*** Block opens ***

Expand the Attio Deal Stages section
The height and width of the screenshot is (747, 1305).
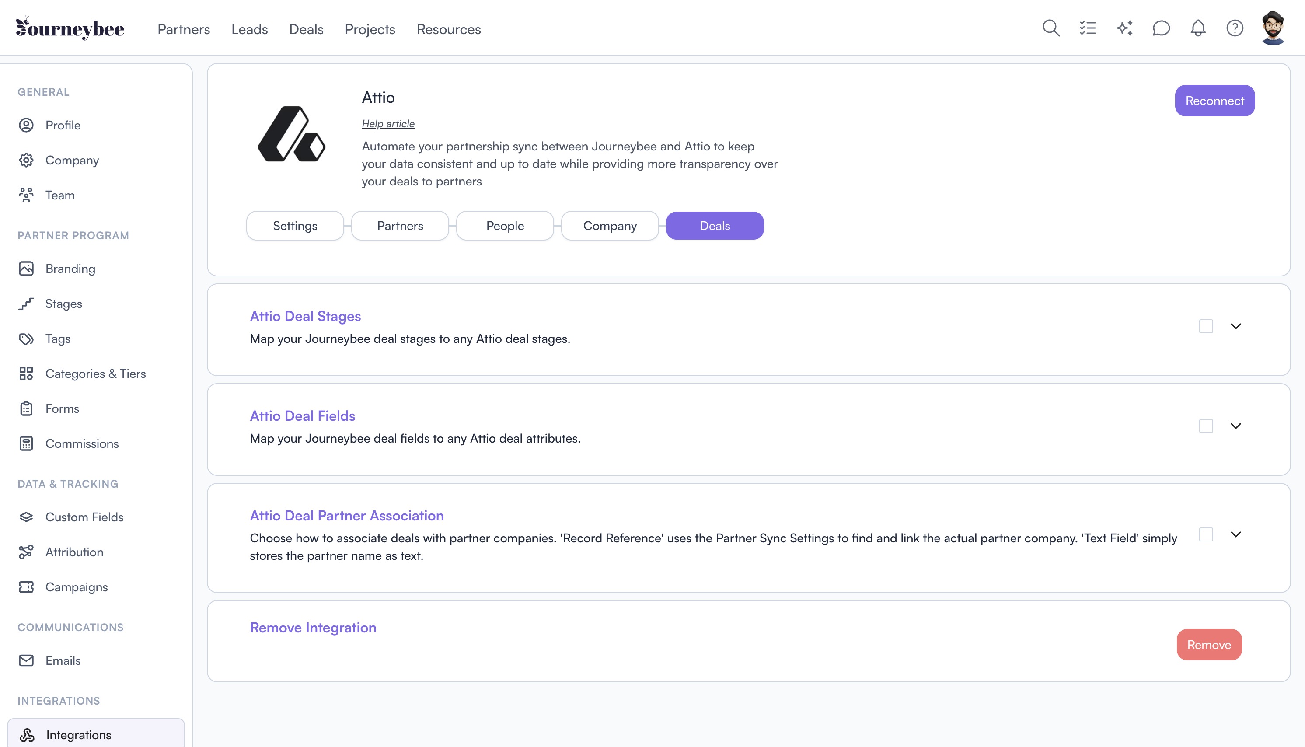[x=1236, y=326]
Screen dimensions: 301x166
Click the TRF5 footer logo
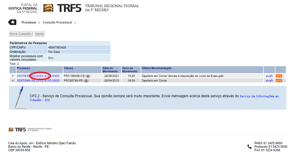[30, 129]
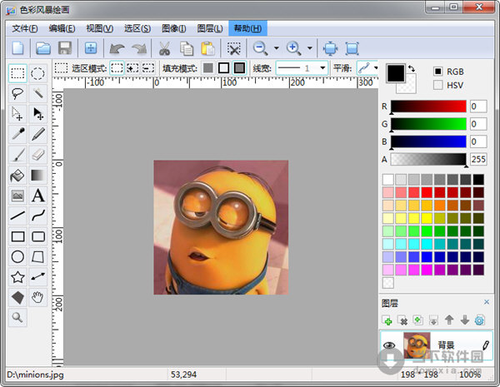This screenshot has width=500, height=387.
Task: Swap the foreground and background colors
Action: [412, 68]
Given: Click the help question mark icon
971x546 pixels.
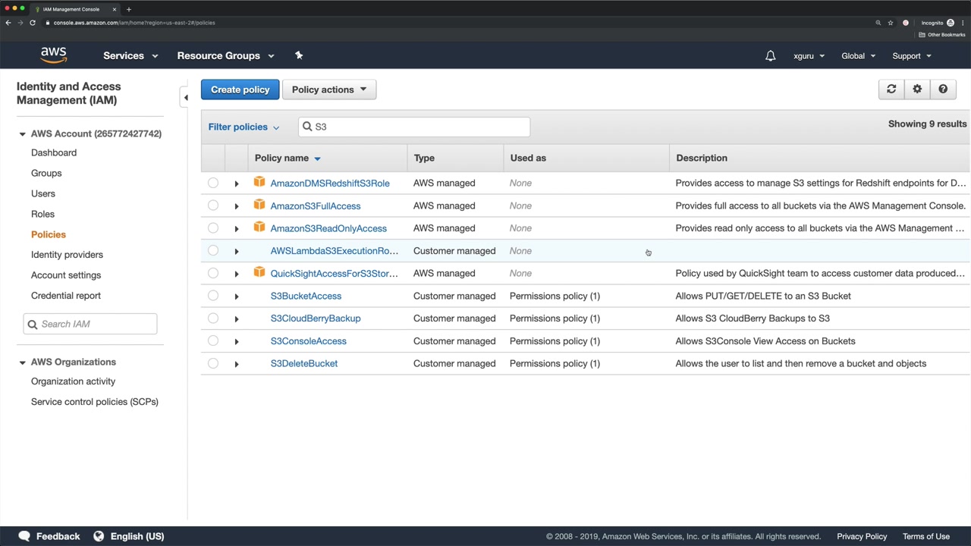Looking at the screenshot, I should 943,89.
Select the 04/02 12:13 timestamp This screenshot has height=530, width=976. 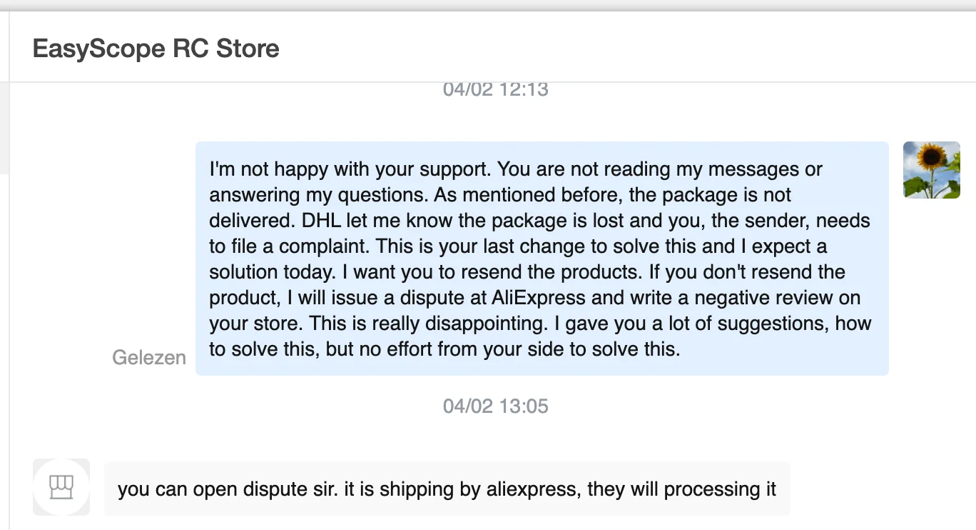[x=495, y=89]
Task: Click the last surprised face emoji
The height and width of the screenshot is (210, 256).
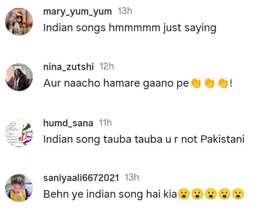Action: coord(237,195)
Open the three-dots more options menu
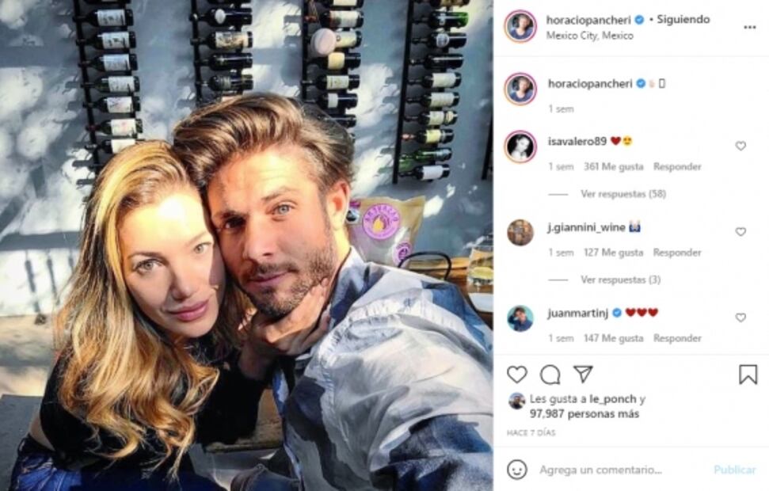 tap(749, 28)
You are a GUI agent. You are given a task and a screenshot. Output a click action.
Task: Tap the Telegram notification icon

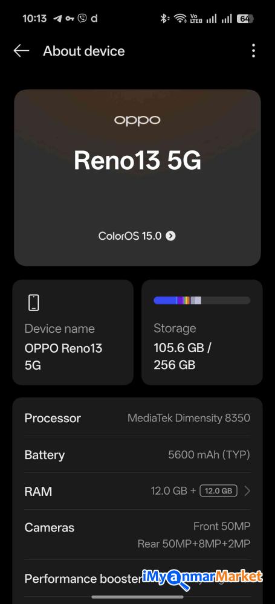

*** Block closes ***

== What the exercise asks ==
Repeat the listing above from its first line through the line that contains "Screen dimensions: 301x166", both included, and nothing more. Drop the pictures.

== Response to the exercise ==
Expand the Attio Deal Stages section
The height and width of the screenshot is (747, 1305).
[x=1236, y=326]
Screen dimensions: 301x166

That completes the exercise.